### Requirement
If a line of the records contains the word "accomplish", list it.

### Exercise material
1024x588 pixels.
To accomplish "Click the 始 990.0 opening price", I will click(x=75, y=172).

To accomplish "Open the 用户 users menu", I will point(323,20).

--

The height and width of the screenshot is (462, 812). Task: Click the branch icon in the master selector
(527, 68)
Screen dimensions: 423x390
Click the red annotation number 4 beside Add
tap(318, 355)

### The completed task
To accomplish "Click the 始 990.0 opening price", I will click(x=75, y=172).
To accomplish "Open the 用户 users menu", I will point(323,20).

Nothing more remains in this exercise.